The more create, the more profits your company makes. The more profits your company makes, the lower your relative compensation. Why do you think your company can afford to pay you and still be profitable?
All profit is created value not returned to workers.
And so, the more you create the poorer you become.
How many iPhones do you think the average iPhone factory worker makes in a year? And many of those iPhones do you think they own? How many hours do they need to work to even afford an iPhone they helped to assemble?
2. We are but commodities to be sold on the labor market.
Labor produces not only commodities; it produces itself and the worker as a commodity — and this at the same rate at which it produces commodities in general.
Don’t like the terms of employment? Fine, you’re happy to leave. But try as you might, you’ll just be trading one employer for another.
Got a job interview? Got the job you say?
You’ll likely do the same activities every day. What’s that, you ask?

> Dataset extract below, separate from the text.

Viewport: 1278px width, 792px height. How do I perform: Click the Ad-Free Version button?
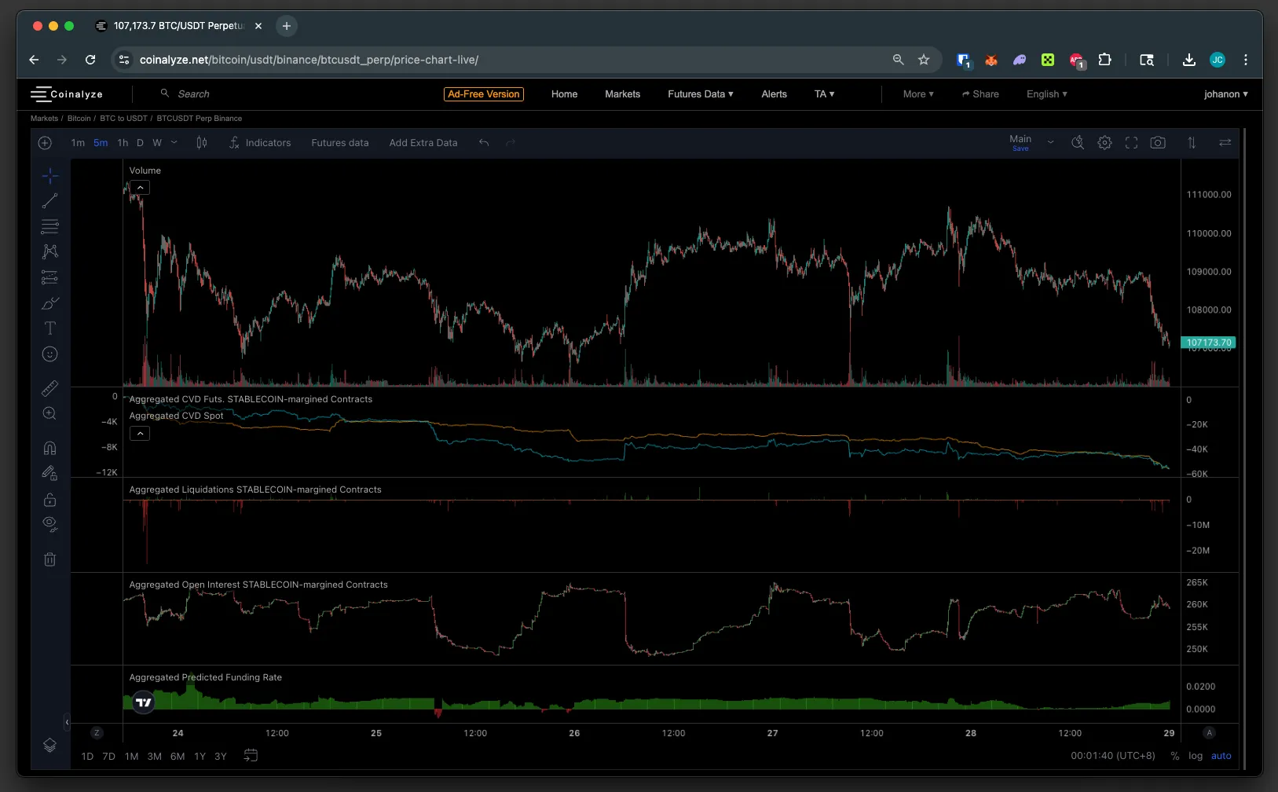coord(483,94)
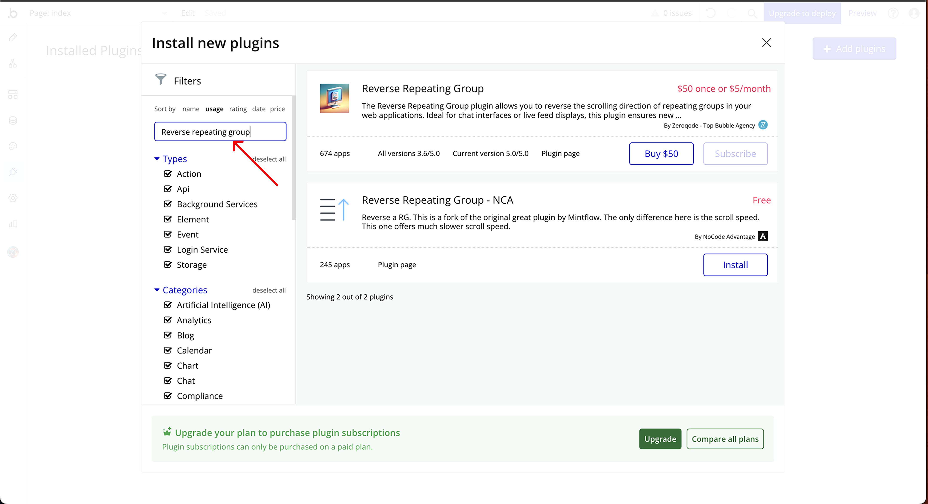Open the Styles tab palette icon
This screenshot has height=504, width=928.
tap(13, 146)
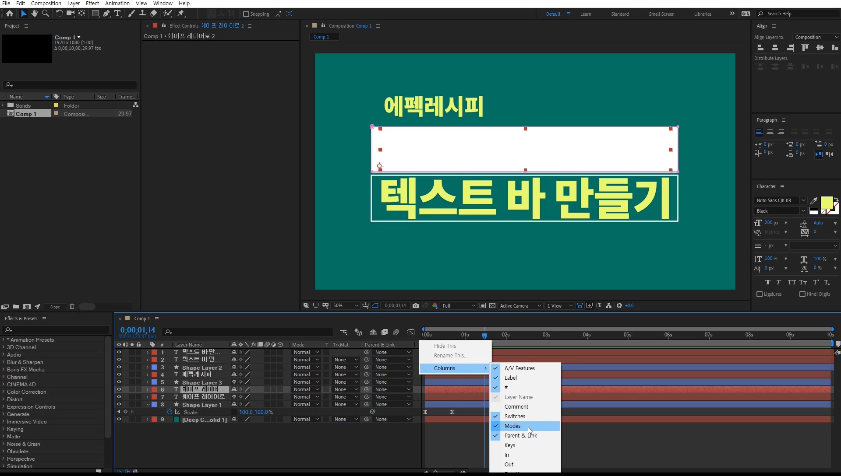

Helping your company generate profit, which is then paid to shareholders.
Remember, every dollar in profit your company makes is every dollar they’re not paying you or your colleagues.
You can ask for a raise. Maybe they’ll give it to you. Most likely, HR will give you some reason why they can’t. But no matter, you can leave again, right? For a higher price. Selling your wage labor again and again. Because you, being poor, have only your labor. You have nothing else. You don’t own the means of production.
You don’t own the means of production, and that makes all the difference.
3. We experience alienation from our human nature through wage slavery.
Human beings are unique among all animals. We create the world physically and also symbolically.
All of this work takes creative energy.
And through this act of creation, of making something out of nothing, do we human beings experience ourselves as being uniquely human. Yet, in conditions of wage slavery, we do not fully realize our human potential. In fact, we experience ourselves as being separated from our sense of self.
What’s worse? You do not own the activity of work, since your time belongs to your employer when you are at work. Even if you are working from home — mind you.
Just to get through the day, you need to resort to subtle tricks of mind control to get people to do what you need them to do, so that you can get work done. And it’s work you don’t necessarily really care about.
Planning schedules? Arranging meetings. Working to make create more work. Really?
Have you ever felt like you didn’t own yourself at work? You can’t wait until it’s Friday? Only felt truly free during lunch time and during toilet breaks?
As a result, therefore, man (the worker) only feels himself freely active in his animal functions — eating, drinking, procreating, or at most in his dwelling and in dressing-up, etc.; and in his human functions he no longer feels himself to be anything but an animal. What is animal becomes human and what is human becomes animal.
I take silent comfort in the fact that I will probably not be able to overthrow capitalism. With each passing day, I quietly toil away, growing older each day. As days turn into weeks into months, into years and decades, I will continue to selling my wage labor for my monthly paycheck, as I dream of the day I can be free from this capitalistic hamster wheel.